═════ TEXT SECTION ═════

Fridays in MAP 213 from 2:30 PM - 3:30 PM, unless otherwise noted.
Organized by Jason Swanson
| Friday, Feb 12 |
| Paul Jung, Sogang University, Seoul, South Korea |
| Symmetry Breaking in Quasi-1D Coulomb Systems (joint with M. Aizenman) |
We consider systems of negative point charges inside a jellium of uniform positive charge on the tube $[-A,B]\times[-\pi,\pi]$. Let $N(x,\omega)$ denote the signed charge imbalance up to $x$, i.e., on the space $[-A,x]\times[-\pi,\pi]$. We bound the probability of $|N(0)|>\lambda$ uniformly in $A$ and $B$ and show that this probability goes to $0$ as $\lambda\to\infty$. Symmetry breaking follows from a result of Aizenman, Goldstein, Lebowitz (2001).

═════

INSTRUCTIONS TO FOLLOW:
In the seminar listing above, which room are the talks held in? Please give the room.

═════ DATA EXTRACT ═════

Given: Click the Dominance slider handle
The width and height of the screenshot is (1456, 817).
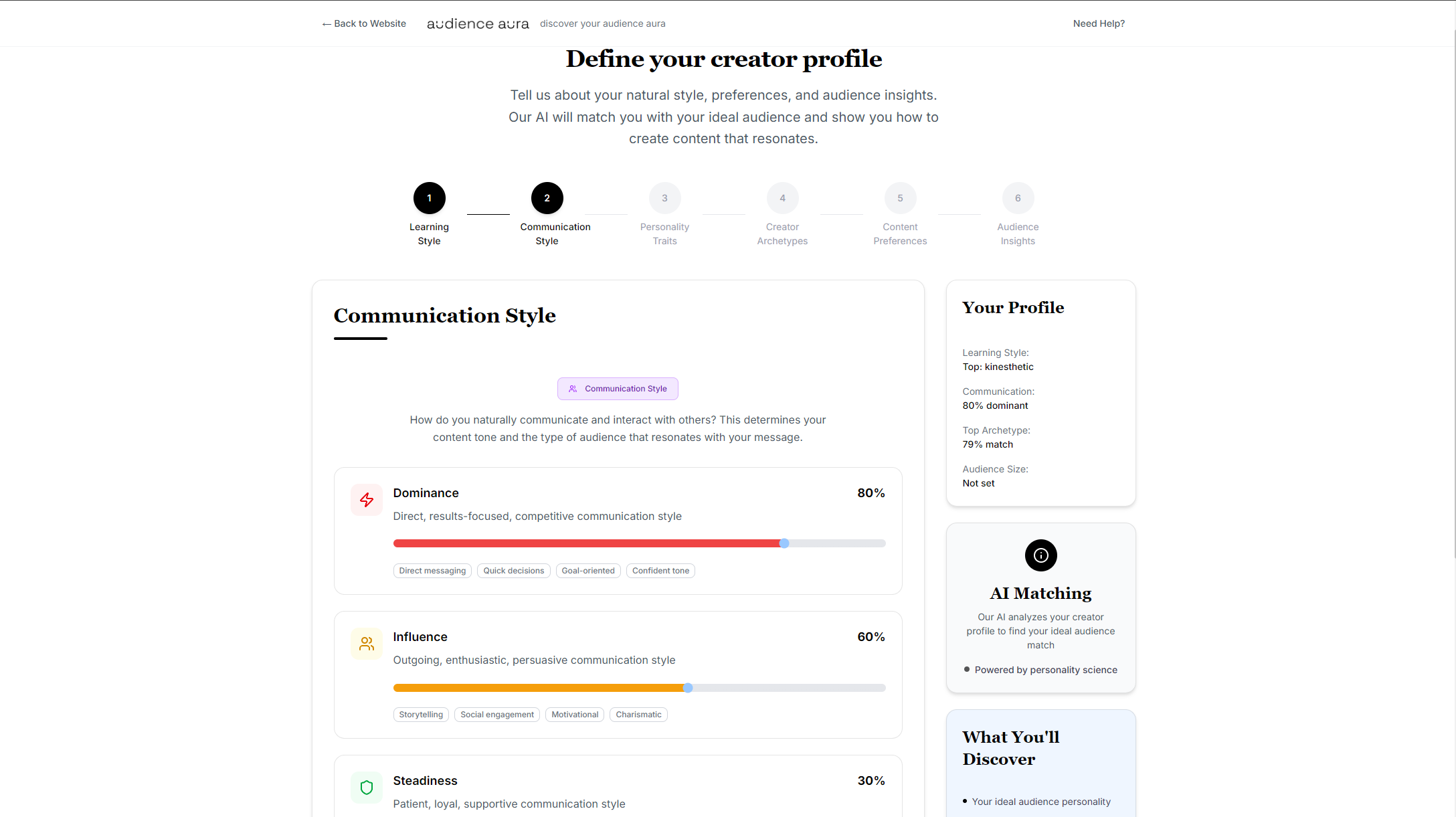Looking at the screenshot, I should point(784,543).
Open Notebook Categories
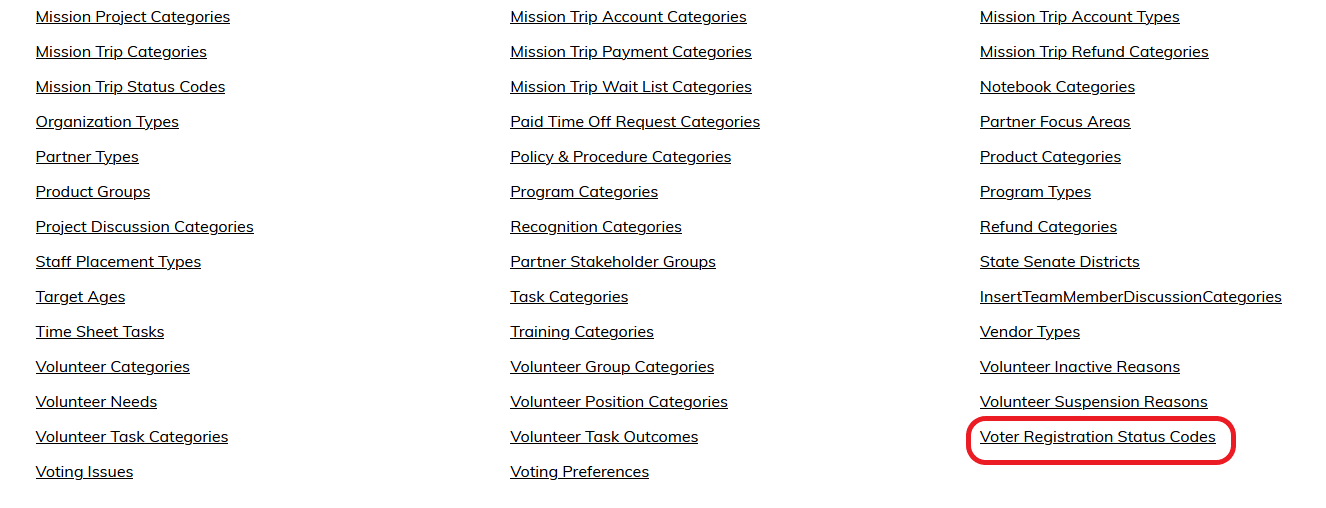 (1057, 87)
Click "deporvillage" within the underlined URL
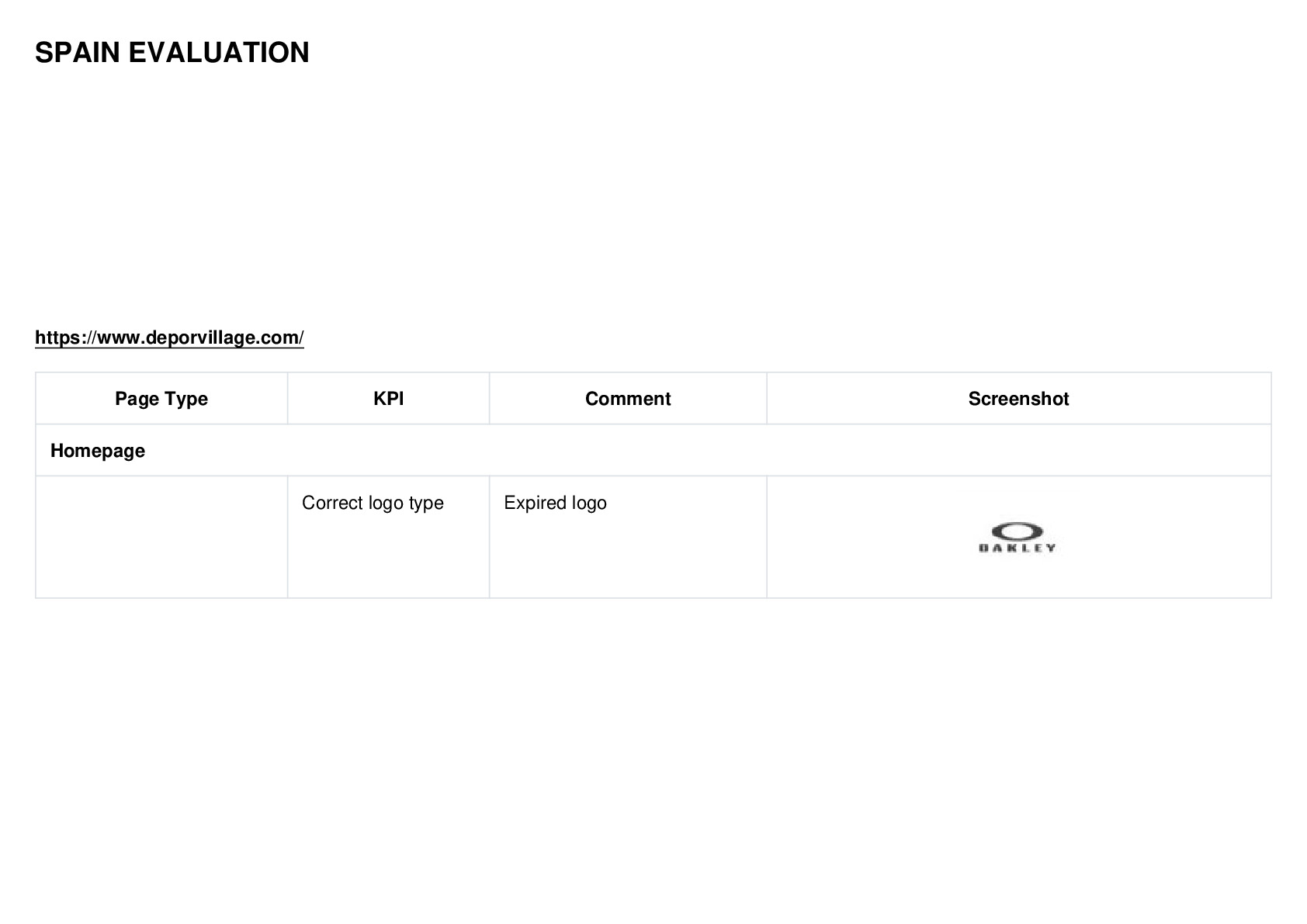The height and width of the screenshot is (924, 1307). click(199, 337)
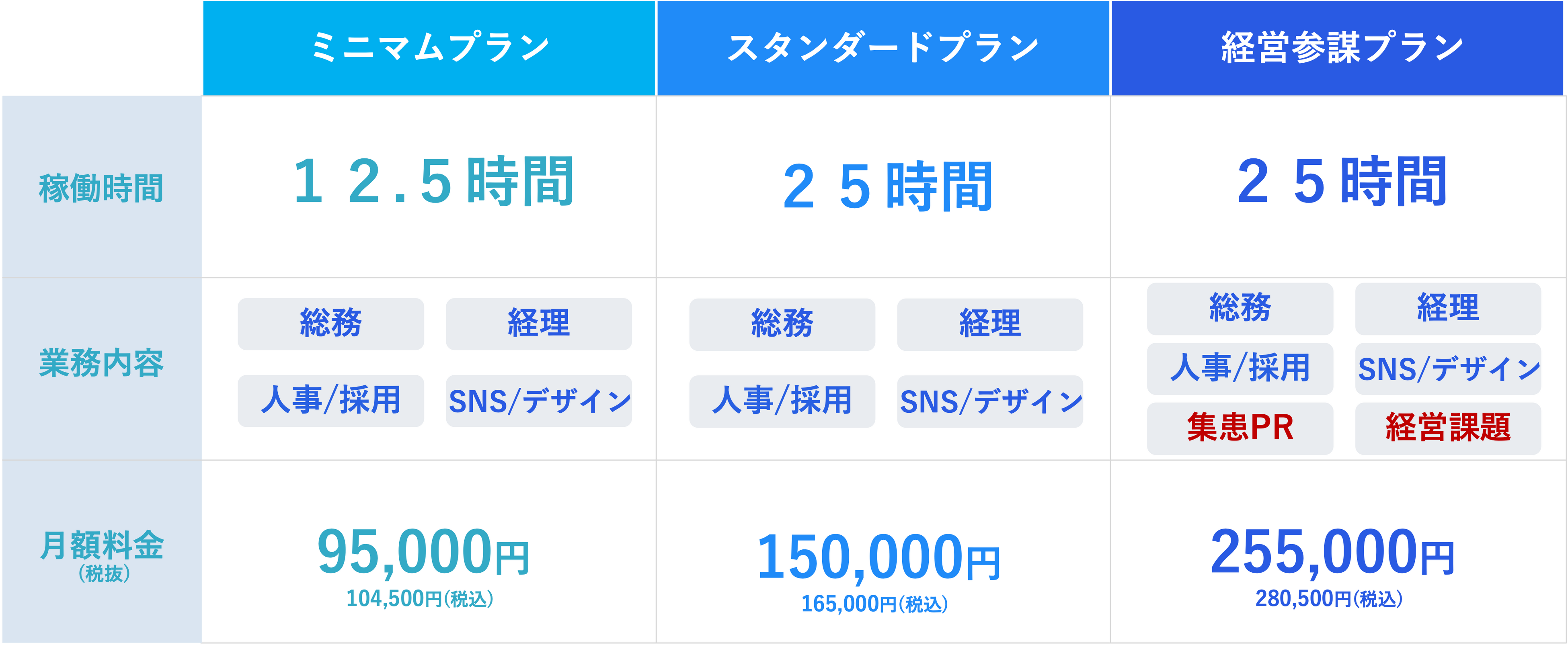
Task: Choose SNS/デザイン tag under スタンダードプラン
Action: click(990, 401)
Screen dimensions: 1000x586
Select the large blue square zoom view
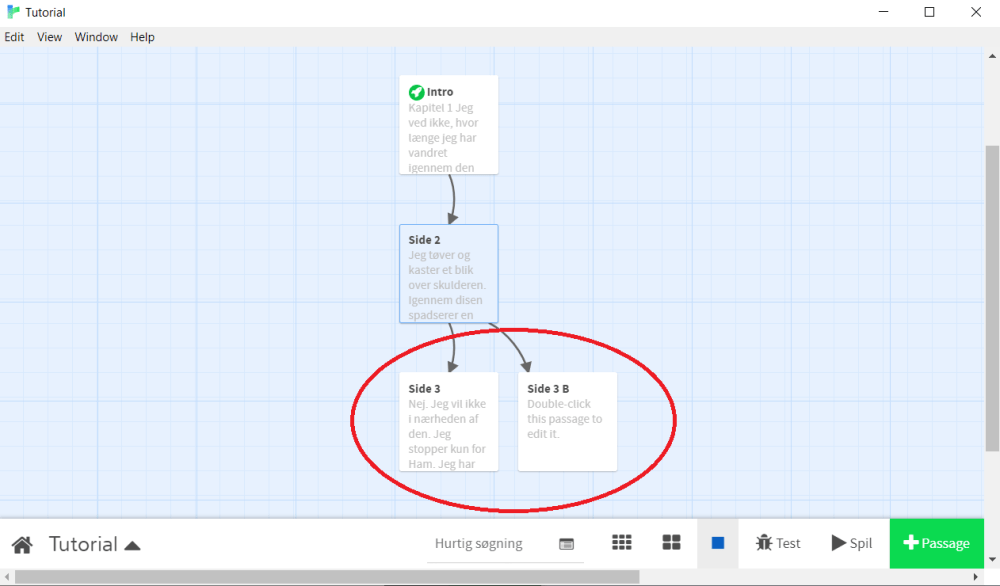pyautogui.click(x=718, y=543)
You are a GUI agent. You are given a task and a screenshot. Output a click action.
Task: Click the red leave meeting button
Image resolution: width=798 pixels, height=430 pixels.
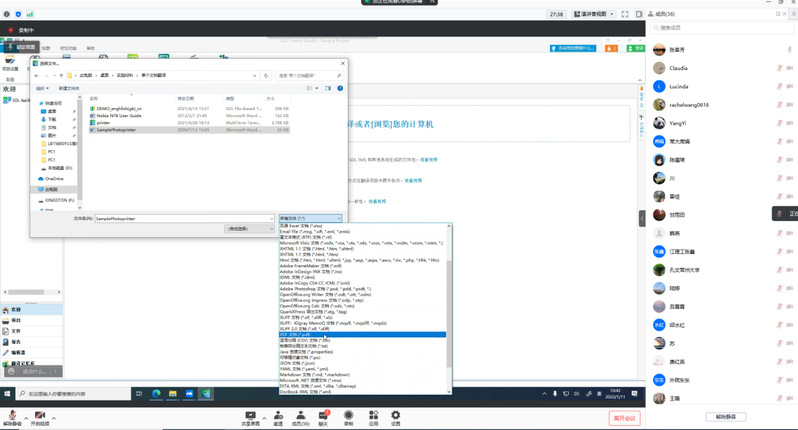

═════

RESULT OF THE TASK:
MAP 213